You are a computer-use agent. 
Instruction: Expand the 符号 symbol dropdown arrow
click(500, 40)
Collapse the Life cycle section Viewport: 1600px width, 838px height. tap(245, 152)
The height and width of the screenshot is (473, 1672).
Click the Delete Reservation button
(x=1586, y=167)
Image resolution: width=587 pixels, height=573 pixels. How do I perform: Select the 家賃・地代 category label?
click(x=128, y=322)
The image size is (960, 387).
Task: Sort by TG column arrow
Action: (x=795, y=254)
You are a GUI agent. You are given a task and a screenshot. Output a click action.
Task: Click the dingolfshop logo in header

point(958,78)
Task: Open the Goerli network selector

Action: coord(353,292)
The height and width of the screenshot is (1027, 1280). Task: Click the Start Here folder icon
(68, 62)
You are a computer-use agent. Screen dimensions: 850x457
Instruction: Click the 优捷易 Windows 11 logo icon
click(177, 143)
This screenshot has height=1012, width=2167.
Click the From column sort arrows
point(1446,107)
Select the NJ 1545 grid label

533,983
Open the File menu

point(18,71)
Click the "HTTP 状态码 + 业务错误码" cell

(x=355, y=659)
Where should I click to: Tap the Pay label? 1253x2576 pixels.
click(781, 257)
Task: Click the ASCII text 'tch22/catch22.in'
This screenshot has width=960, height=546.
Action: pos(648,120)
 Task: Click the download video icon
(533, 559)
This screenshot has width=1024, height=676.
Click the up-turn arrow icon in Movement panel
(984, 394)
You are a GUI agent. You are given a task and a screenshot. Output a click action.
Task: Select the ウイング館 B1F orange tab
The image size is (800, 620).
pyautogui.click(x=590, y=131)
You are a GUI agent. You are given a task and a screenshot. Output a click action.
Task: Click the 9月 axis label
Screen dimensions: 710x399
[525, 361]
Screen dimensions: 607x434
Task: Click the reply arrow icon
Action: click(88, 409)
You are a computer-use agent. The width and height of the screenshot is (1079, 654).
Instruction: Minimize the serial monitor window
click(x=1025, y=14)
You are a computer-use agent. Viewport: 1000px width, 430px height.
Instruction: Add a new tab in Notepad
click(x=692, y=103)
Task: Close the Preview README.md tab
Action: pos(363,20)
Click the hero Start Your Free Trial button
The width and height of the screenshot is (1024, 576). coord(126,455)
::::
Brief: Each record above should be output again exactly.

Answer to the exercise:
You are a computer-use agent. 
Instruction: Expand the 符号 symbol dropdown arrow
click(500, 40)
Collapse the Life cycle section Viewport: 1600px width, 838px height. tap(245, 152)
The height and width of the screenshot is (473, 1672).
Click the Delete Reservation button
(x=1586, y=167)
Image resolution: width=587 pixels, height=573 pixels. How do I perform: Select the 家賃・地代 category label?
click(x=128, y=322)
The image size is (960, 387).
Task: Sort by TG column arrow
Action: (x=795, y=254)
You are a GUI agent. You are given a task and a screenshot. Output a click action.
Task: Click the dingolfshop logo in header

point(958,78)
Task: Open the Goerli network selector

Action: coord(353,292)
The height and width of the screenshot is (1027, 1280). Task: Click the Start Here folder icon
(68, 62)
You are a computer-use agent. Screen dimensions: 850x457
Instruction: Click the 优捷易 Windows 11 logo icon
click(177, 143)
This screenshot has height=1012, width=2167.
Click the From column sort arrows
point(1446,107)
Select the NJ 1545 grid label

533,983
Open the File menu

point(18,71)
Click the "HTTP 状态码 + 业务错误码" cell

(x=355, y=659)
Where should I click to: Tap the Pay label? 1253x2576 pixels.
click(781, 257)
Task: Click the ASCII text 'tch22/catch22.in'
This screenshot has width=960, height=546.
Action: pos(648,120)
 Task: Click the download video icon
(533, 559)
This screenshot has width=1024, height=676.
Click the up-turn arrow icon in Movement panel
(984, 394)
You are a GUI agent. You are given a task and a screenshot. Output a click action.
Task: Select the ウイング館 B1F orange tab
The image size is (800, 620).
pyautogui.click(x=590, y=131)
You are a GUI agent. You are given a task and a screenshot. Output a click action.
Task: Click the 9月 axis label
Screen dimensions: 710x399
[525, 361]
Screen dimensions: 607x434
Task: Click the reply arrow icon
Action: click(88, 409)
You are a computer-use agent. The width and height of the screenshot is (1079, 654).
Instruction: Minimize the serial monitor window
click(x=1025, y=14)
You are a computer-use agent. Viewport: 1000px width, 430px height.
Instruction: Add a new tab in Notepad
click(x=692, y=103)
Task: Close the Preview README.md tab
Action: pos(363,20)
Click the hero Start Your Free Trial button
The width and height of the screenshot is (1024, 576). coord(126,455)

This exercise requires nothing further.